_EXERCISE INSTRUCTIONS_
a - From the neoliberalism review, pull out the passage word for word, starting at "By the end of" and ending at "advisors and politicians.".
b - Name every person mentioned in the neoliberalism review.

_TEXT FOR ANALYSIS_
‘The ruling ideas of any society are ever the ideas of its ruling class’

Review and recommendation of
David Harvey (2005, Oxford University Press) A Brief History of Neoliberalism

Classical economics, particularly as developed by the English moral philosopher Adam Smith and the English banker David Ricardo, gave triumphant capitalism a theoretical foundation. This intellectual grounding facilitated the further international penetration of what was in the late eighteenth and early nineteenth century still an emergent socio-economic system of production and reproduction.

Classical economics, however, has two fatal “flaws“ from the perspective of those who support capitalism. It does not obscure the class nature of the capitalist system, nor does it represent capitalism as a universal system. Karl Marx was able to develop ideas first found in classical economics into a critique of capitalism. This critique provided the working class (and its supporters among the moribund feudal order in continental Europe and elsewhere) with theoretical justification for their organized struggle against capitalism. The common link between the contending classical economic theories was acceptance of the labour theory of value and hence a privileged role for labour in a system based on an inherent class contradiction.

By the end of the nineteenth century, faced with revolutionary opposition from much of the working class and its Marxist leadership, the capitalist class gravitated towards new economic theories, favouring those that better obscured the class nature of capitalism. By the dawn of the twentieth century, the theoretical abstractions of the emergent neoclassical economists (notably the mathematical models of Leon Walras), were found better suited to the interests of the capitalist class as represented by that class’s coterie of advisors and politicians.

_DATA EXTRACTS_

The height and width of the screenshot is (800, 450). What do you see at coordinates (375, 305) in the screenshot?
--
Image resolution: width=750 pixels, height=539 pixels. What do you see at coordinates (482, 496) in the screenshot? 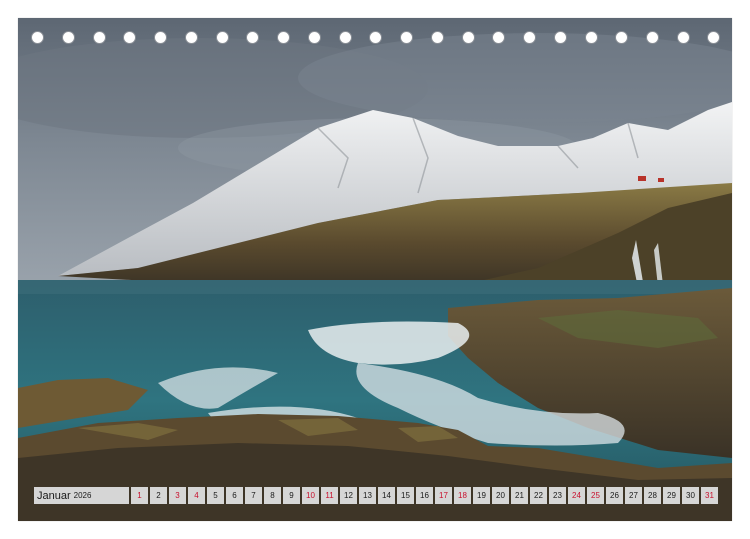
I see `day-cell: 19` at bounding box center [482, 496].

_OUTPUTS BY TASK_
a -
By the end of the nineteenth century, faced with revolutionary opposition from much of the working class and its Marxist leadership, the capitalist class gravitated towards new economic theories, favouring those that better obscured the class nature of capitalism. By the dawn of the twentieth century, the theoretical abstractions of the emergent neoclassical economists (notably the mathematical models of Leon Walras), were found better suited to the interests of the capitalist class as represented by that class’s coterie of advisors and politicians.

b -
David Harvey
Adam Smith
David Ricardo
Karl Marx
Leon Walras